**What the task requires**
Add 130 to every coordinate in the answers of the material that runs from the line that contains "How do I perform: Select" through the line that contains "tap(162, 642)", and write those lines out again with their requests, leaving the pictures out.

**Exercise data**
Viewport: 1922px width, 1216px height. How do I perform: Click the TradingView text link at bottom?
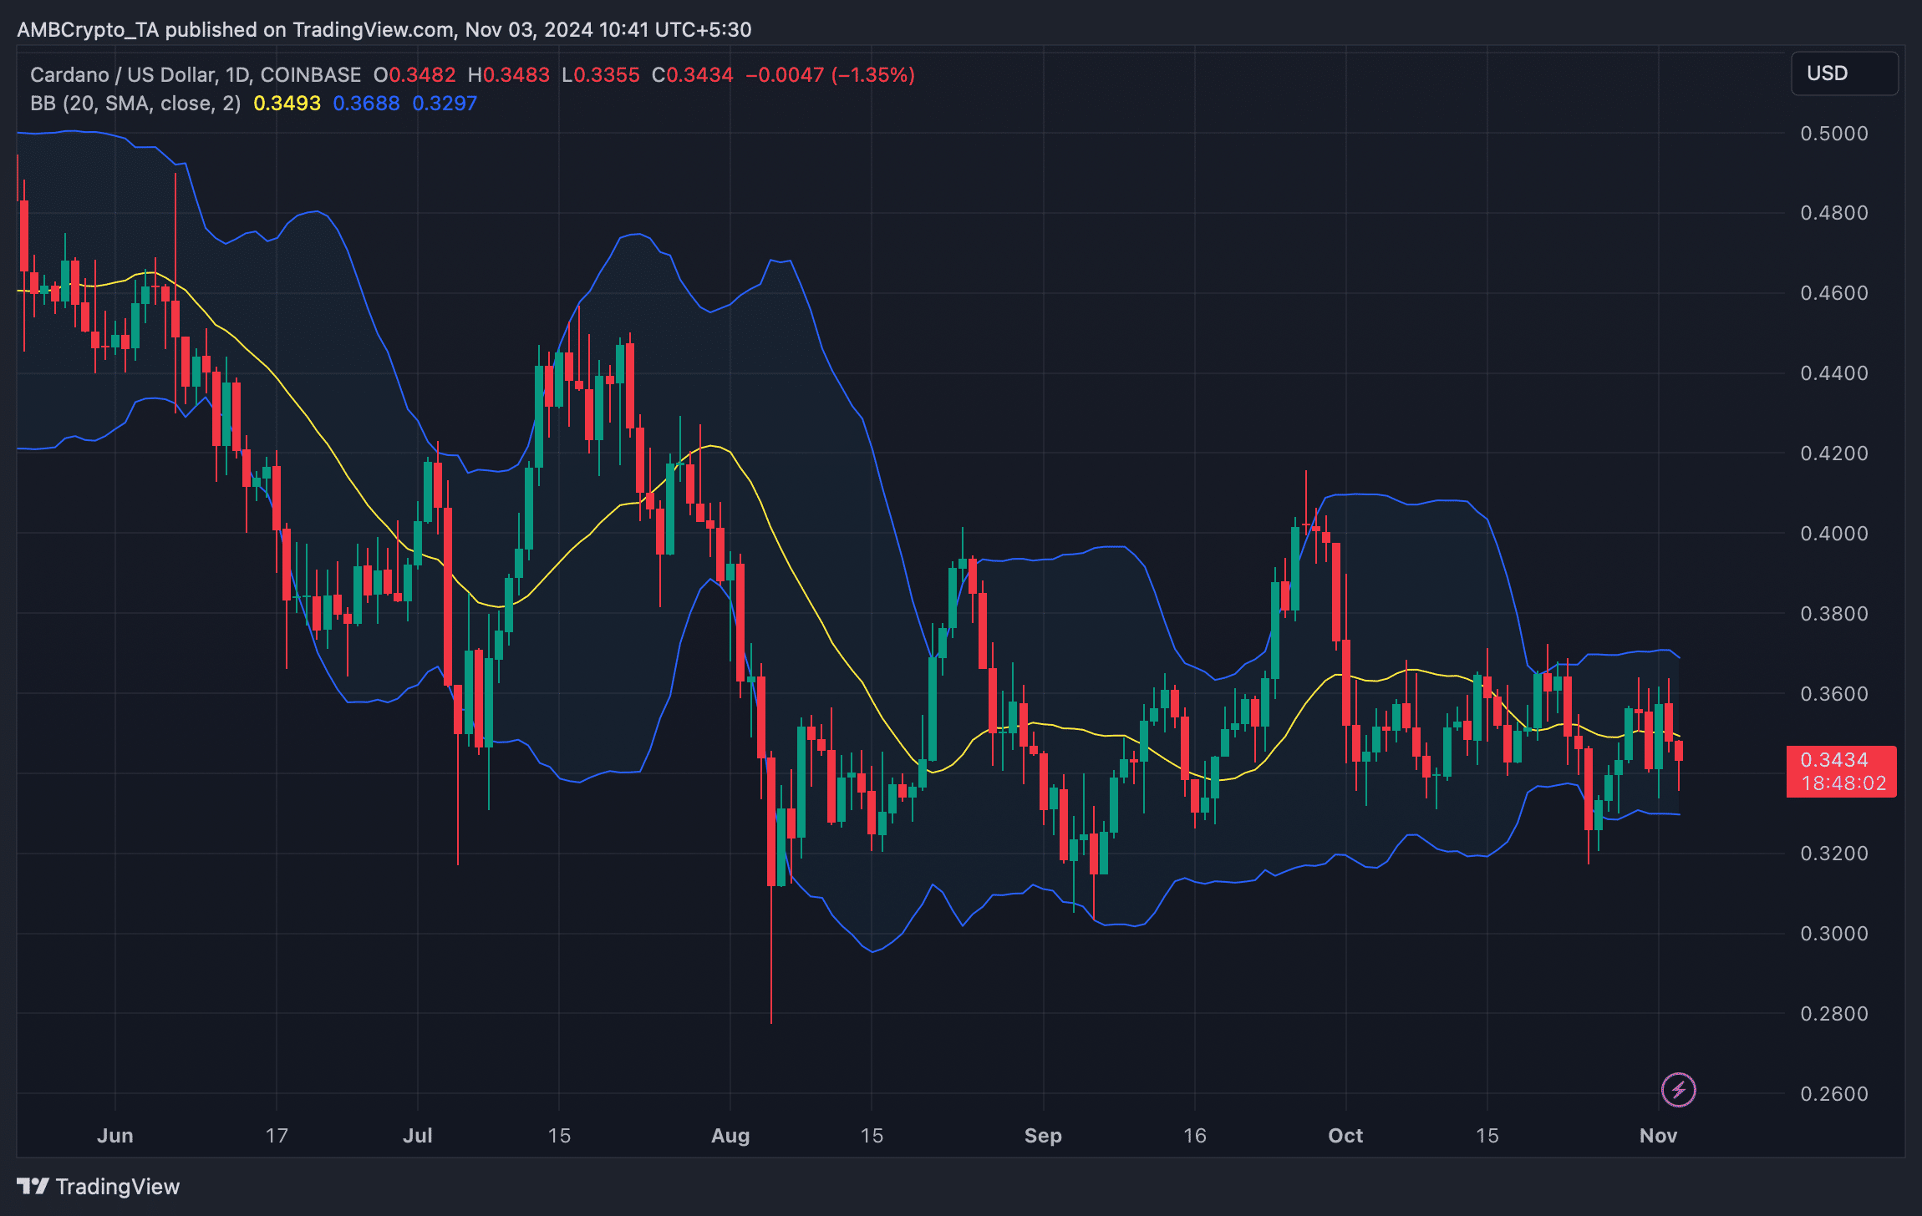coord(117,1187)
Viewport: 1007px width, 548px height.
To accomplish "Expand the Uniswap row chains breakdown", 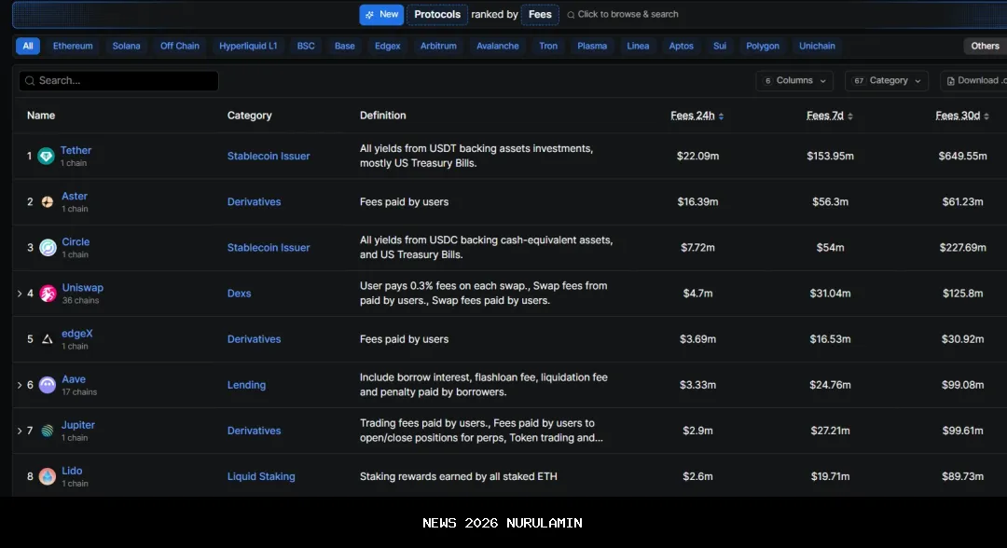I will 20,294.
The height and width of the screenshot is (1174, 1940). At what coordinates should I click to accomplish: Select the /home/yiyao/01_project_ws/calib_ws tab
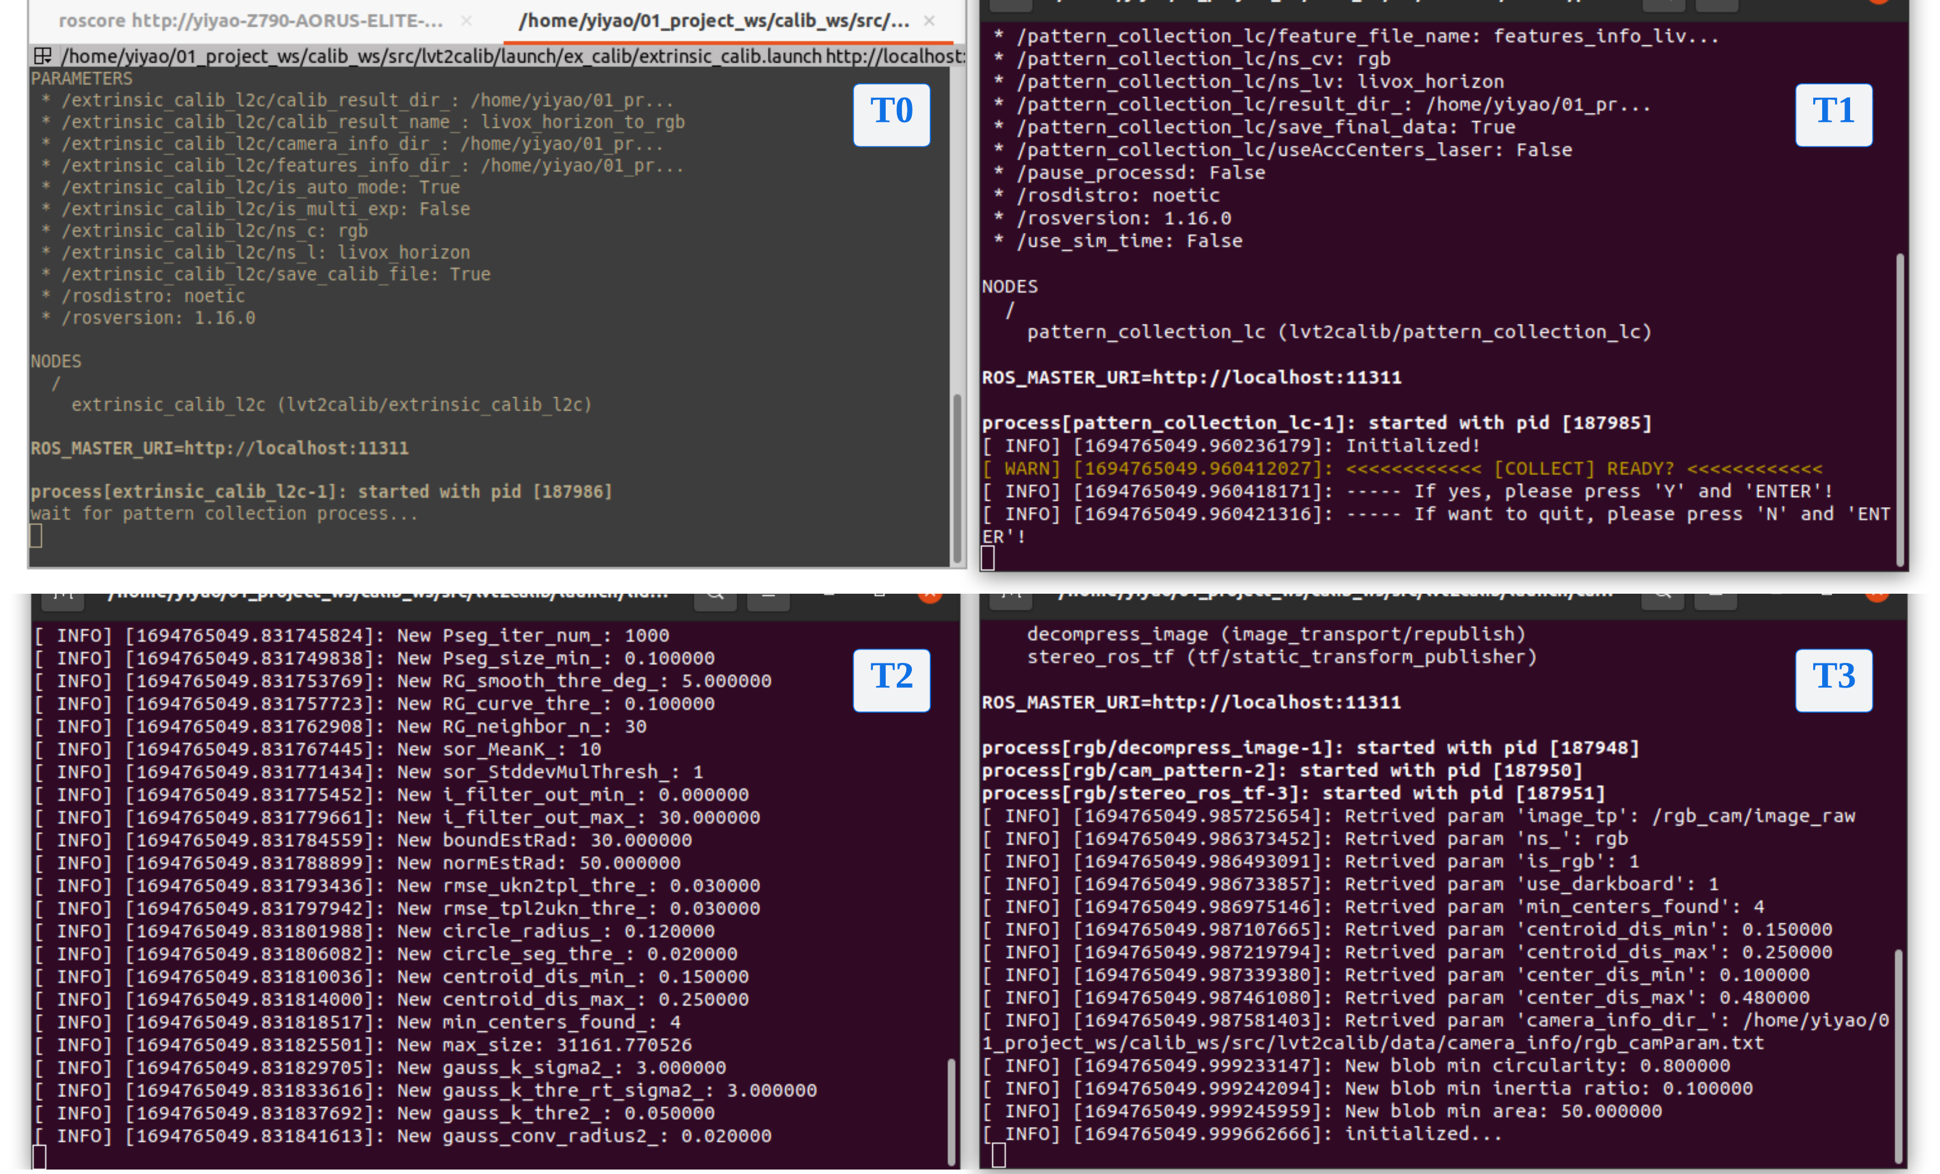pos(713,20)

---

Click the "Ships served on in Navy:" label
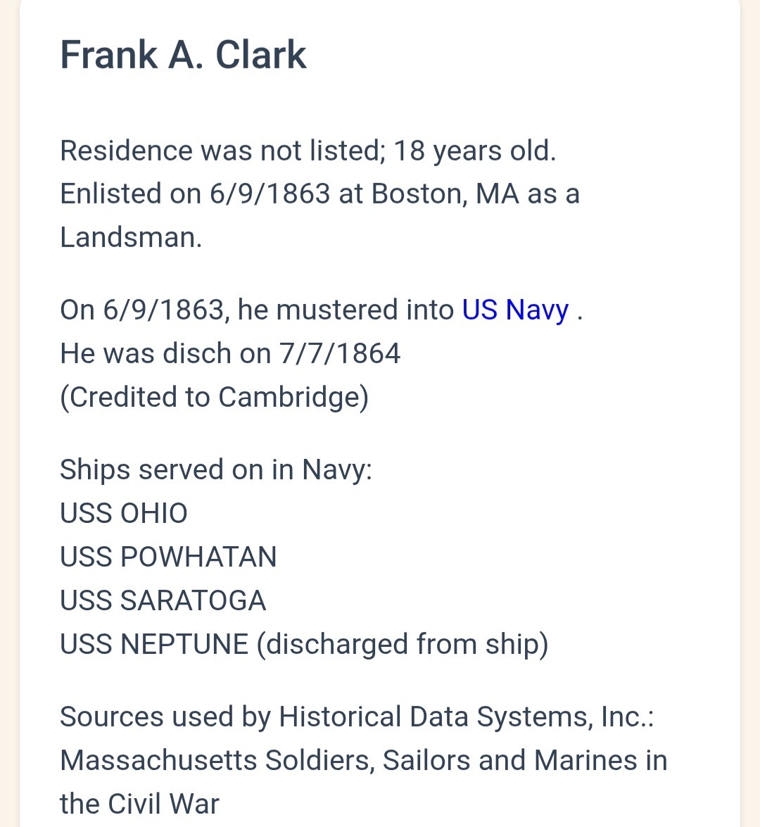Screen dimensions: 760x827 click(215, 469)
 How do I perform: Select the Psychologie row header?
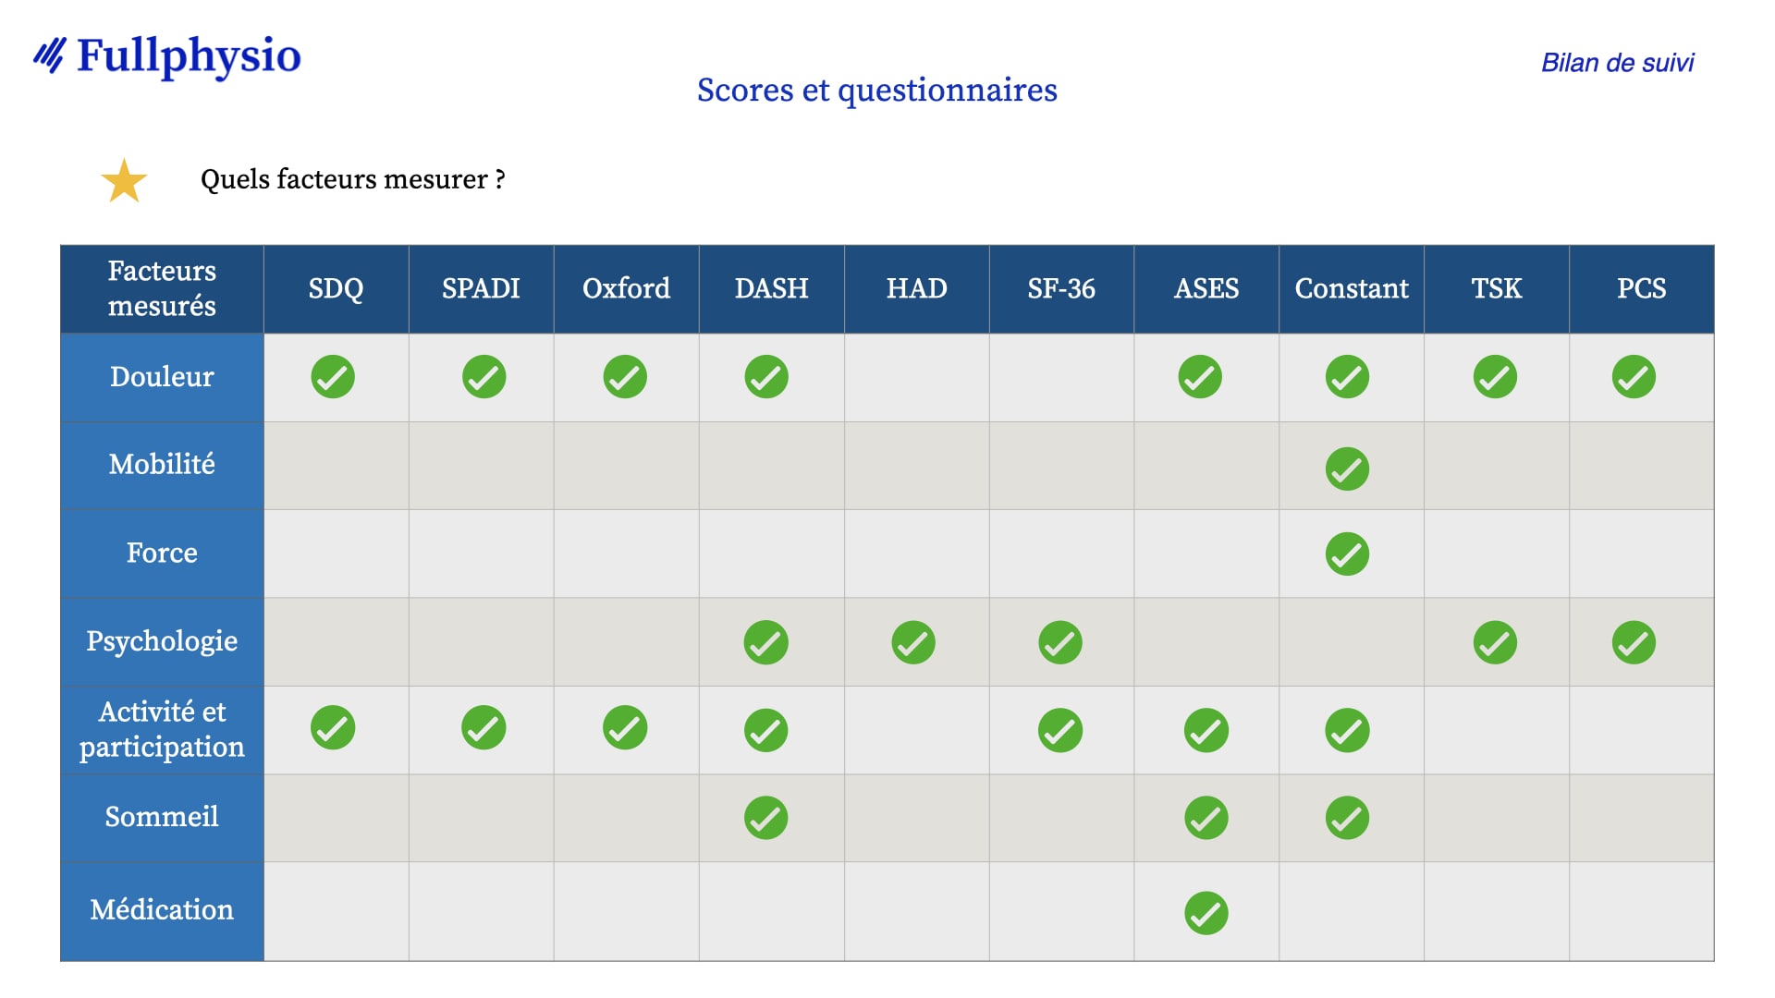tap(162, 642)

**Answer to this task**
 How do I perform: Select the Psychologie row header?
tap(292, 772)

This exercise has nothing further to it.